# IHRE AUFGABE
Nehmen Sie den Text über die Bäckerei und den Mauerring nach seinem letzten Satz auf und schreiben Sie ihn weiter.

In der Hauptgasse beim Unteren Brunnen nahe am Berntor versteckt sich hinter den Laubenbögen die Bäckerei Aebersold. Sie ist in der ganzen Region bekannt. Schweizweit hat sie eine ganze Reihe Goldmedaillen gewonnen, etwa mit ihrem Bierbrot und den mit Stevia gesüßten Koboltbrötchen. Mit fünfmal Gold ist der nach einem speziellen Verfahren hergestellte "Nidelkuchen" der Star: ein leichter Hefeteig mit fünf dünnen karamellisierten Rahmschichten. Er sollte ganz frisch gegessen werden, empfiehlt die Bäckerei-Chefin Ulrike Aebersold, am besten gleich auf der Café-Terrasse mit einem Glas Traminer aus der Gegend.

Nahe um die Ecke geht es neben der Deutschen Kirche die Treppe hinauf zum begehbaren Wehrgang des erstaunlich gut erhaltenen Mauerrings. Zusammen mit seinen zwölf Türmen aus dem 13. bis 15. Jahrhundert umschließt er fast den ganzen Ort. Bei einer Führung mit dem Hobbyhistoriker Andreas von Känel wird das Mittelalter erlebbar. Faszinierend der Blick von der sieben Meter hohen Mauer hinab auf die Dachlandschaft mit ihren historischen Biberschwanzziegeln.

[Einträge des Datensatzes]

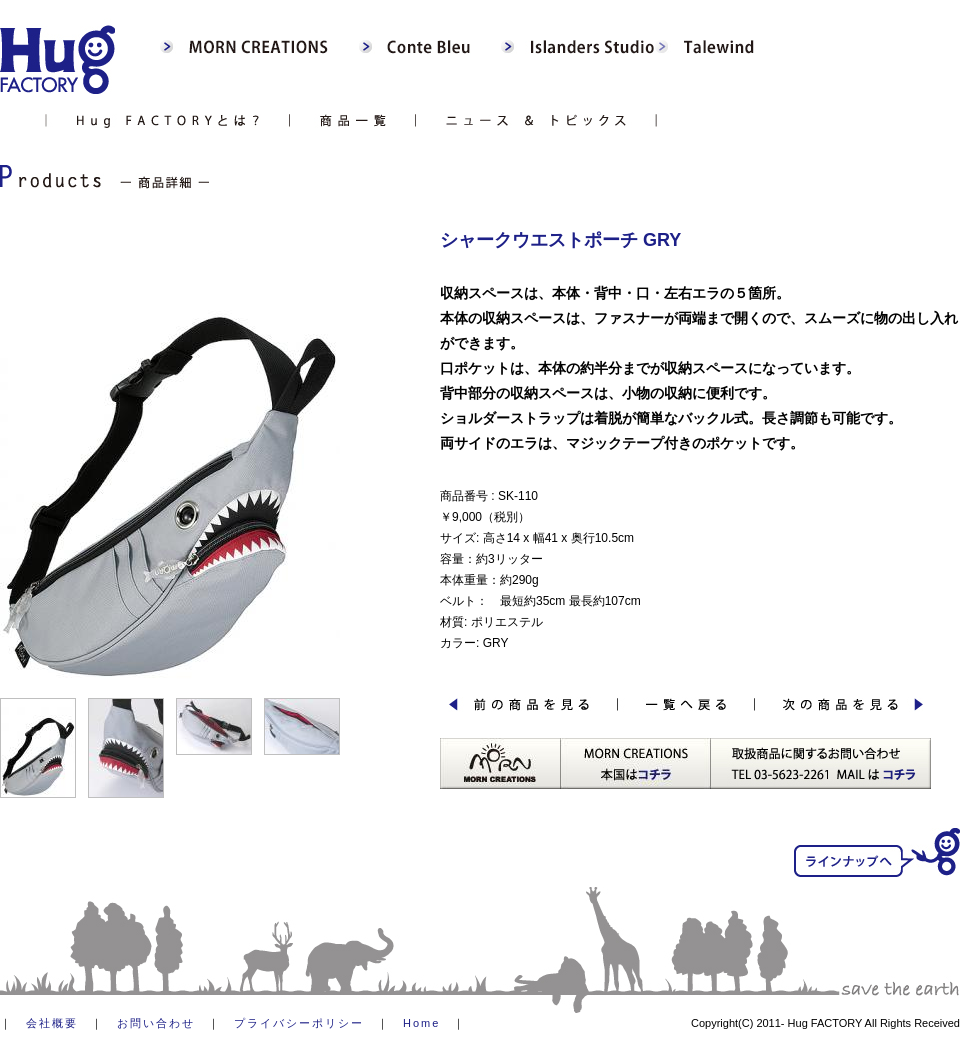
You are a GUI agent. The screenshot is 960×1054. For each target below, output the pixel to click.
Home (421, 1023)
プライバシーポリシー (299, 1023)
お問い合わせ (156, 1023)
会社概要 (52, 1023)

# ERGEBNIS DER AUFGABE
Die Tournaletta, zwischen dem Pfaffenturm und dem Großen Schimmel der einzige besteigbare Wehrturm, bietet einen weiten Rundblick. Er geht nach Nordwesten über den Murtensee hinaus zur Silhouette des Jura. Nach Süden dagegen wird's dramatisch: Andreas von Känel zeigt auf das bewaldete Bois Domingue, den Feldherrnhügel Herzog Karls des Kühnen. Mit 22 000 Mann belagert er im Juni 1476 die Stadt und bringt mit hundert Kanonen die Wehrmauer ins Wanken. Doch dann kommen die Eidgenossen noch rechtzeitig zu Hilfe. In der denkwürdigen Schlacht von Murten erringen sie einen grandiosen Sieg. "Da haben wir noch mal Glück gehabt" strahlt der Erzähler, ganz als Murtener mitfühlend. Seine Bilanz: Dank der überlegenen Fußtruppen hätten sich damals die Eidgenossen als europäische Militärmacht etabliert.

Nach so viel Geschichte geht es raus aus der Stadt bei einer Drei-Seen-Rundfahrt mit der modernen MS Berna. Sie hat wenig Tiefgang. Nur so kann sie vom Murtensee über den Broyekanal in den Neuenburgersee einfahren und dann über den Zihlkanal in den Bielersee. Bis Biel braucht das Schiff gut vier Stunden. Eine heiter mediterrane Landschaft zieht vorüber. In halber Ferne immer der Südfuß des Jura, davor die Weinberge. Spannend der Hinweis des Kapitäns, dass in den Kanälen das Wasser auch rückwärts fließen kann. Warum? Zum Ausgleich, wenn der Bielersee durch die stark Wasser führende Aare aufgestaut ist.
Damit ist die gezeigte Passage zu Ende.